▶ [Provided information]
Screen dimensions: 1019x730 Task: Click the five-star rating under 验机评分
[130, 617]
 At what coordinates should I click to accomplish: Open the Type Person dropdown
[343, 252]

...

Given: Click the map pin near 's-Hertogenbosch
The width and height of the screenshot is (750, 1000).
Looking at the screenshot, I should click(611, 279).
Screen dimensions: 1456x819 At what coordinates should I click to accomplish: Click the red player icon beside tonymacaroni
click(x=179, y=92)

▶ [Task to complete] Rewrite the material from the line with "Screen dimensions: 1456x819" to the line with "click(x=179, y=92)", replacing "red" with "green" and leaving everything else unchanged.

▶ [Solution for this task]
Screen dimensions: 1456x819 At what coordinates should I click to accomplish: Click the green player icon beside tonymacaroni
click(x=179, y=92)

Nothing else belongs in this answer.